• _Soal yang Dikerjakan_
Jawab pertanyaan berikut berdasarkan kutipan tentang formalisme hukum.
(a) Dalam ciri formalisme hukum, hukum diibaratkan seperti apa?
(b) Dengan istilah apa Ilmu Hukum Dogmatik lazim disebut?
(c) Aliran hukum baru mana yang disebut berasal dari Jerman?

• _Kutipan untuk Dibaca_
Ciri dari formalisme hukum akan terlihat betapa hukum seperti mesin otomat termasuk para hakim di Pengadilan. Formalisme hukum dengan mesin besarnya berupa Undang-Undang dipastikan selalu bertradisi analytical jurisprudence atau rechtsdogmatiek yang cendrung dianggap kaku bahkan mengorbankan kepentingan rakyat terlebih bila hukum telah dijadikan alat politik untuk mempertahankan kekuasaan. Oleh karenanya yang akan terjerat tindak pidana korupsi justru kalangan bawah bukan kalangan atas karena produk teks hukum memiliki kepentingan kekuasaan. Hal ini akan didukung dengan tradisi analitical jurisprudence yang bertumpu pada Ilmu Hukum Dogmatik yaitu hanya melihat ke dalam hukum dan menyibukkan diri dengan membicarakan dan melakukan analisis ke dalam, khususnya hukum sebagai  suatu  bangunan  peraturan  yang  dinilai  sebagai  sistematis  dan  logis. Jadi,  kegunaan  dari  Ilmu  Hukum  Dogmatis  ini  tidak  lebih  hanya  menelaah bangunan  logis-rasional  dari  deretan  pasal-pasal  peratuiran.  Oleh  karenanya, Ilmu  Hukum  Dogmatik  seperti  ini  juga  lazim  disebut  dengan  analytical jurisprudence,[18] yang dalam praktiknya  sangat bertumpu pada dimensi bentuk formal  dan  prosedural  dalam  berolah  hukum  untuk  mencapai  (aksiologi) kepastian. Yang benar dan adil adalah peraturan hukum itu sendiri.
Banyaknya aliran-aliran hukum baru bermunculan mulai di abad 18-an seperti legal realism, freirechtslehre, sociological jurisprudence, interessenjurisprudenz di Jerman hingga critical legal studies, dekonstuksi hukum maupun hukum responsif sebenarnya untuk menjawab kekakuan dari formalisme hukum yang selalu pada ujungnya berupa ketakberdayaan hukum itu sendiri untuk bersikap hukum membela keperingan rakyat; bangsa dan negeri dari kerancuan.

• _Data yang Disediakan_
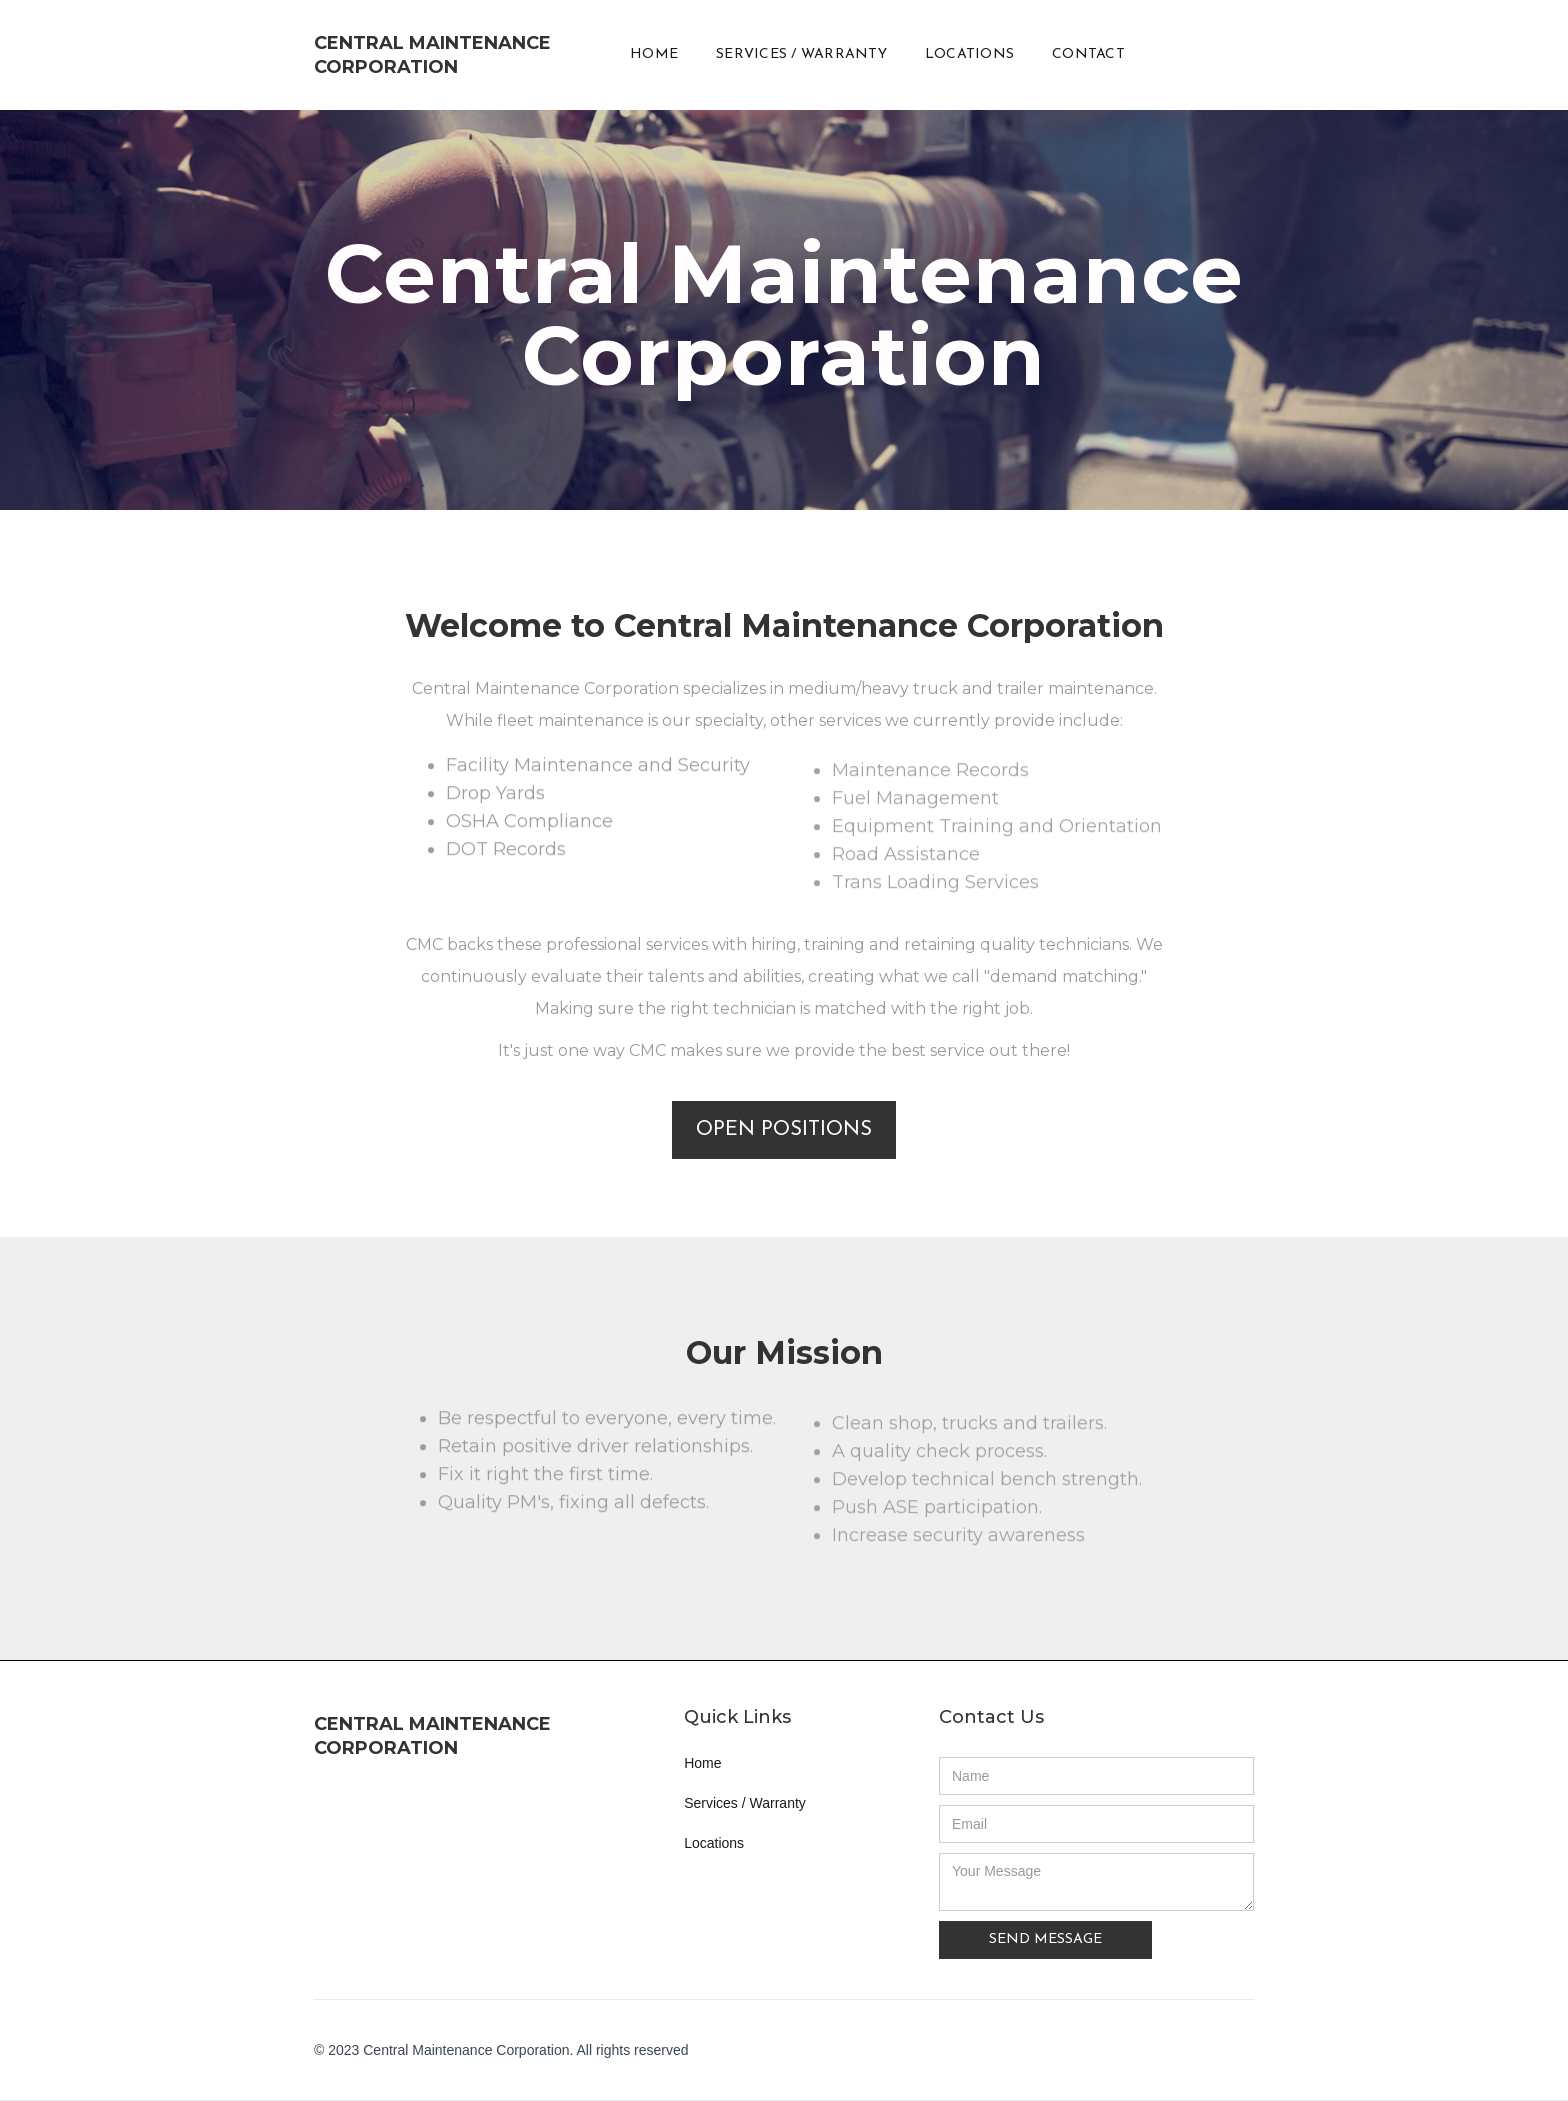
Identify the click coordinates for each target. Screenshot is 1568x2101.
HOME (654, 54)
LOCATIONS (969, 54)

• _Jawaban Soal_
(a) Seperti mesin otomat, termasuk para hakim di Pengadilan.
(b) Analytical jurisprudence.
(c) Interessenjurisprudenz.